* _EXERCISE OBJECTIVE_
Give an exact reproduction of the lines from the one with "The width and height of the screenshot is (509, 274)." to the final line of the entries below, both ends included, and omit the pictures.

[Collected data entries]
┏━━

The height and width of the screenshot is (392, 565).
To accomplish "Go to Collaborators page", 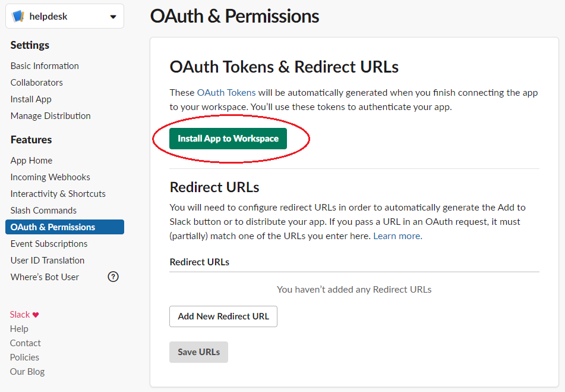I will [36, 83].
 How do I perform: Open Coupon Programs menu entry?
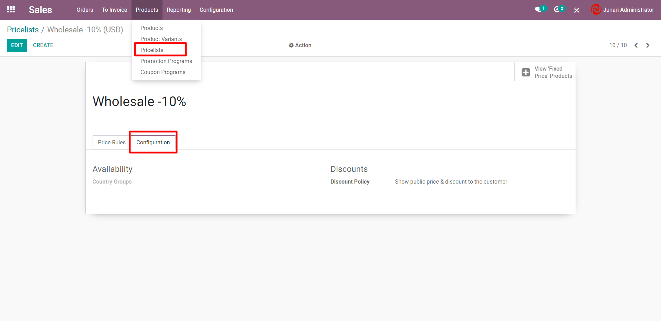[162, 72]
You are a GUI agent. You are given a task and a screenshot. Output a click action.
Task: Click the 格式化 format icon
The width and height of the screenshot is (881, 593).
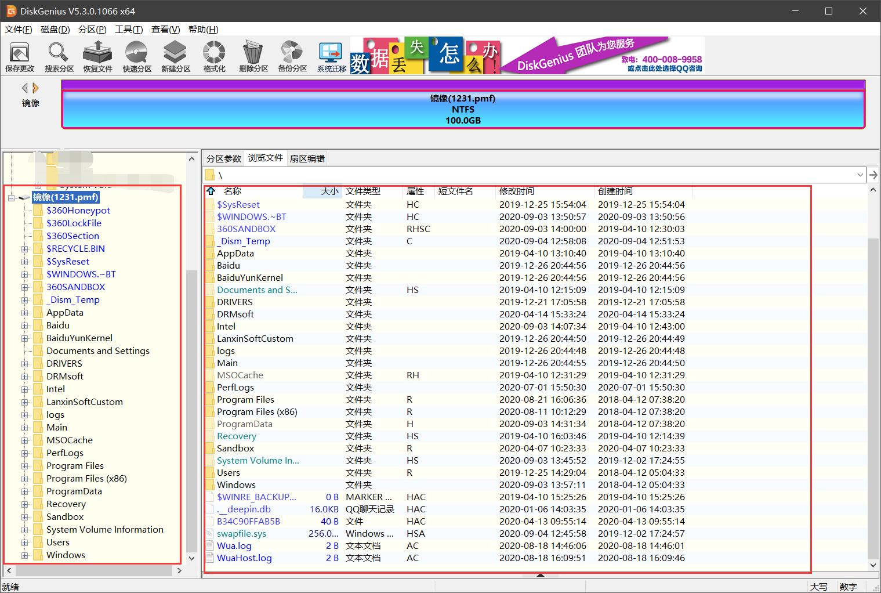(213, 56)
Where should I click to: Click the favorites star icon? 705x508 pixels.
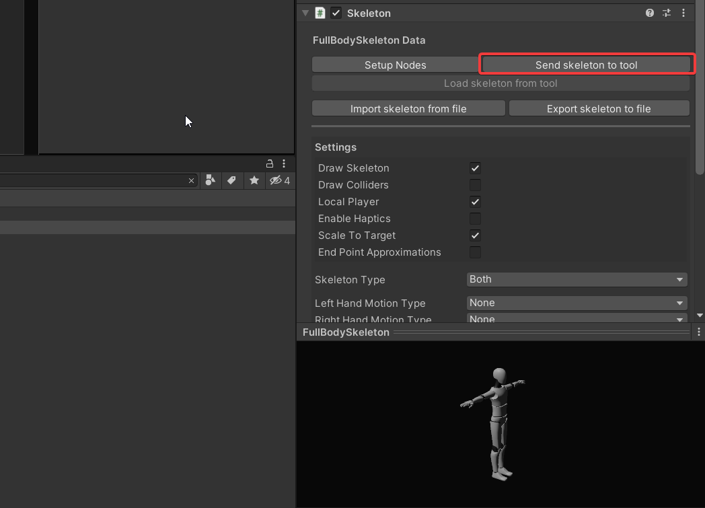[254, 180]
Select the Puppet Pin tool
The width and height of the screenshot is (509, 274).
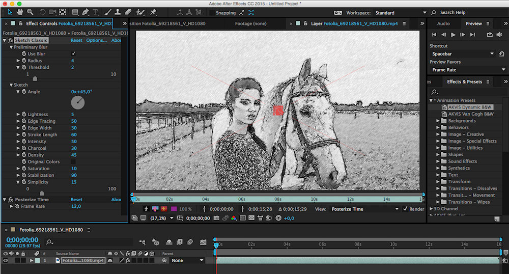pos(154,12)
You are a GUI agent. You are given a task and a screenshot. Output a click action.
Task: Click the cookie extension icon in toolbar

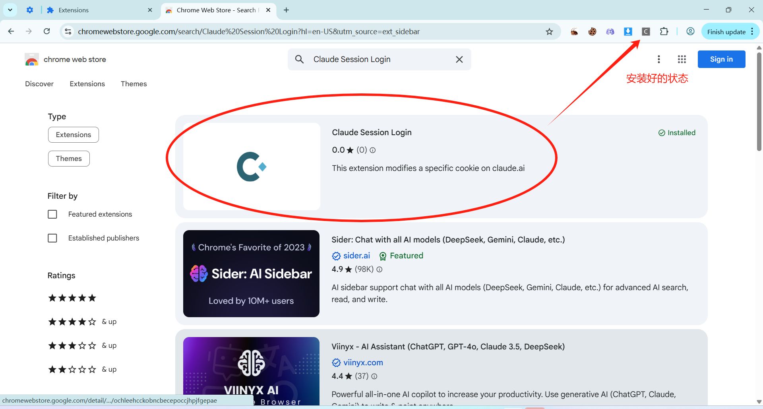pos(592,32)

┗━━

* _YOUR SOLUTION_
The width and height of the screenshot is (509, 274).
pos(154,12)
You are a GUI agent. You are given a task and a screenshot. Output a click action.
Task: Click the cookie extension icon in toolbar

pos(592,32)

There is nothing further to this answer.